=== Work required ===
Return the full passage below on pledging to the nation's vision rather than its history, word for word.

=== Excerpt provided ===
On the 4th, Pledge to the Vision, Not the History

For many, the morning of last Nov. 9 was surreal, it was as if we had woken in a foreign land, but as John Pavlovitz describes below, the land we nostalgically thought we’d lost is a land that never was. With Trump, we have made explicit the implicit injustice that has been our history.

The country we’ve lost, in truth, has never existed, just as the democracy we want to retake, has also never existed. John Pavlovitz, a white male Christian, posted an excellent essay on his nostalgia for a country that may just be a wisp of smoke, an ephemeral dream, but never a reality for most Americans. The article caused me to reflect on many discussions Roxanne and I have had, debating whether “Retake Our Democracy” even makes sense since the democracy we seek to retake is more mythology than reality. See the link to Pavlovitz’s post at the bottom of this page.

=== Data ===
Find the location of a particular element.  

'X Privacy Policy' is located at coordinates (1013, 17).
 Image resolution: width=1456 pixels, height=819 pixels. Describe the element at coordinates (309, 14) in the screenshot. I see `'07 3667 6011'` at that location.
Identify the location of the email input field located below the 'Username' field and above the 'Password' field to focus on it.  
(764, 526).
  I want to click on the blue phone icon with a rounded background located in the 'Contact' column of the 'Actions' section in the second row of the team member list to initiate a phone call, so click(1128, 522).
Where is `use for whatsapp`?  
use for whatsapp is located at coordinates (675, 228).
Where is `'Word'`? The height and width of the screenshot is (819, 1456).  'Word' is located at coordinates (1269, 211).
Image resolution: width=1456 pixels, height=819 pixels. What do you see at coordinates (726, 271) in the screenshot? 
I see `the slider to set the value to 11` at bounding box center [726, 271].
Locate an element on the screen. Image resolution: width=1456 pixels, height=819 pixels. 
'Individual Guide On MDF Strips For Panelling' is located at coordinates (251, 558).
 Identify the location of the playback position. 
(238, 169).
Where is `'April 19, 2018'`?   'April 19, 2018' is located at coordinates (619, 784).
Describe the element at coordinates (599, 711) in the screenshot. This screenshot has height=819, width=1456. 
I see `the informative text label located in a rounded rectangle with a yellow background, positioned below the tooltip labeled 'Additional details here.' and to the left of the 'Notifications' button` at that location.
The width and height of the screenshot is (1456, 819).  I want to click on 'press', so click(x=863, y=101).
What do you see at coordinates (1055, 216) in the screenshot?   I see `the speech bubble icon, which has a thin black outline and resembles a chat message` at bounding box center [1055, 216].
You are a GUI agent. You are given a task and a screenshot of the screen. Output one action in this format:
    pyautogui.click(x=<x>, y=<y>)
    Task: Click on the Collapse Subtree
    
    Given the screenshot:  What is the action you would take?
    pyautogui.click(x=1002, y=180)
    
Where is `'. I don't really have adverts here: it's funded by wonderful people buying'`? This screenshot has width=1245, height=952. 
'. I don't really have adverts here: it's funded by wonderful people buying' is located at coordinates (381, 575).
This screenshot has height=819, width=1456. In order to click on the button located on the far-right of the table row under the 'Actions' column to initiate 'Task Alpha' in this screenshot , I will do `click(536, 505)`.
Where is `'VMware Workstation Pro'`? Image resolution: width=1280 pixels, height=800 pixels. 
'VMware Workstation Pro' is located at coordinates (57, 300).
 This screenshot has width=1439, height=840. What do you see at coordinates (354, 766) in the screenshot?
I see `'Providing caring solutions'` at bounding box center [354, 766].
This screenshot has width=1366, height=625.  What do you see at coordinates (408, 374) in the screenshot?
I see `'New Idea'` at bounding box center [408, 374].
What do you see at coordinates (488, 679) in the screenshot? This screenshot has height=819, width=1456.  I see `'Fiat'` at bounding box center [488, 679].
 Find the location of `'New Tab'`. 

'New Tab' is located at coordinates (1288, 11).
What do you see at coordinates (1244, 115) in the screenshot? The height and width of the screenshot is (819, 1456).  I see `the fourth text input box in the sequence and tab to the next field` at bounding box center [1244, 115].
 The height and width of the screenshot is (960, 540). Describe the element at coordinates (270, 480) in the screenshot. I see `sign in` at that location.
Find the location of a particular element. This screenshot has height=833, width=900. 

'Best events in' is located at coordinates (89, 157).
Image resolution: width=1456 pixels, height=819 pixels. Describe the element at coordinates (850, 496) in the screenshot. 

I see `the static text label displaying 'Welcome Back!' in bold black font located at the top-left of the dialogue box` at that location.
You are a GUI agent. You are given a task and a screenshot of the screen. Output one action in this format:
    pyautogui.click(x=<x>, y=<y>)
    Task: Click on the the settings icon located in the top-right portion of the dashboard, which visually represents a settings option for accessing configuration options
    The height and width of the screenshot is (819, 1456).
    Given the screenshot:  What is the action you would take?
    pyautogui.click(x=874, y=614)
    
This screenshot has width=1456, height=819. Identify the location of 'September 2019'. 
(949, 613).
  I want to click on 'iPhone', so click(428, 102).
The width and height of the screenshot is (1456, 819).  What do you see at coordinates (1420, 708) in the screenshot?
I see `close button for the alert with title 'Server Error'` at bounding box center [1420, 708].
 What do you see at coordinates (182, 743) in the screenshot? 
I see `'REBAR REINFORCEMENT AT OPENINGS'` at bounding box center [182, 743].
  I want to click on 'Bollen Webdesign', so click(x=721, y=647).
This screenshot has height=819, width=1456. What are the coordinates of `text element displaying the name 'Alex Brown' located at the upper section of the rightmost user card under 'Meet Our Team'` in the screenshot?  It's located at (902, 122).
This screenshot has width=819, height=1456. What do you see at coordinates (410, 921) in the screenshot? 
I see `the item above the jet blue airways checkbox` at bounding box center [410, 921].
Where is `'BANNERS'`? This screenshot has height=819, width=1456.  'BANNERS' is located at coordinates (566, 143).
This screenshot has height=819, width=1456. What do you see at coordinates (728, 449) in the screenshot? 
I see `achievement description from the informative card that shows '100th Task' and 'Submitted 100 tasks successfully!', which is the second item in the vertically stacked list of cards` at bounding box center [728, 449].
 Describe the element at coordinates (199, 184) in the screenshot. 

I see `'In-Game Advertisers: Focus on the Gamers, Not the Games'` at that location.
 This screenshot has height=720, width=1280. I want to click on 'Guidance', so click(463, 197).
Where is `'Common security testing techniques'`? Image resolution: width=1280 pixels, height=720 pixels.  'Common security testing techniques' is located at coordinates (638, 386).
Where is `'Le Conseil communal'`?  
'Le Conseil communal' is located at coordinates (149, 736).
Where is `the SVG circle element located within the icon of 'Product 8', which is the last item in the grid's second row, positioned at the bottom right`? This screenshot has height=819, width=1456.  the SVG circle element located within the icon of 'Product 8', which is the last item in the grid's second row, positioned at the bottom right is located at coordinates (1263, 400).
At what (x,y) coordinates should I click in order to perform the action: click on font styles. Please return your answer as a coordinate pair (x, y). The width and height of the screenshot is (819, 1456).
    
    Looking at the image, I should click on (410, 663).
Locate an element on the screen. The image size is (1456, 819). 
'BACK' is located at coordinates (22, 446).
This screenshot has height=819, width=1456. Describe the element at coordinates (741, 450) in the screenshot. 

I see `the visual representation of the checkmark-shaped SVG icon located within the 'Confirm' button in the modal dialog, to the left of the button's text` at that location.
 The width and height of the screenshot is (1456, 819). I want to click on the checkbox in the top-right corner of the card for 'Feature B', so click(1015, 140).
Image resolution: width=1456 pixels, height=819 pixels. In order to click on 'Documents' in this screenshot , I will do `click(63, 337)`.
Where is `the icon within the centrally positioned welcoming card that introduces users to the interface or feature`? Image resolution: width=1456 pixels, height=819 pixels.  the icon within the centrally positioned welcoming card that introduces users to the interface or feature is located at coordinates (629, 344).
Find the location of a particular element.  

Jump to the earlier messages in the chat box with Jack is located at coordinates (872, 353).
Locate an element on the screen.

=== Exercise solution ===
On the 4th, Pledge to the Vision, Not the History

For many, the morning of last Nov. 9 was surreal, it was as if we had woken in a foreign land, but as John Pavlovitz describes below, the land we nostalgically thought we’d lost is a land that never was. With Trump, we have made explicit the implicit injustice that has been our history.

The country we’ve lost, in truth, has never existed, just as the democracy we want to retake, has also never existed. John Pavlovitz, a white male Christian, posted an excellent essay on his nostalgia for a country that may just be a wisp of smoke, an ephemeral dream, but never a reality for most Americans. The article caused me to reflect on many discussions Roxanne and I have had, debating whether “Retake Our Democracy” even makes sense since the democracy we seek to retake is more mythology than reality. See the link to Pavlovitz’s post at the bottom of this page.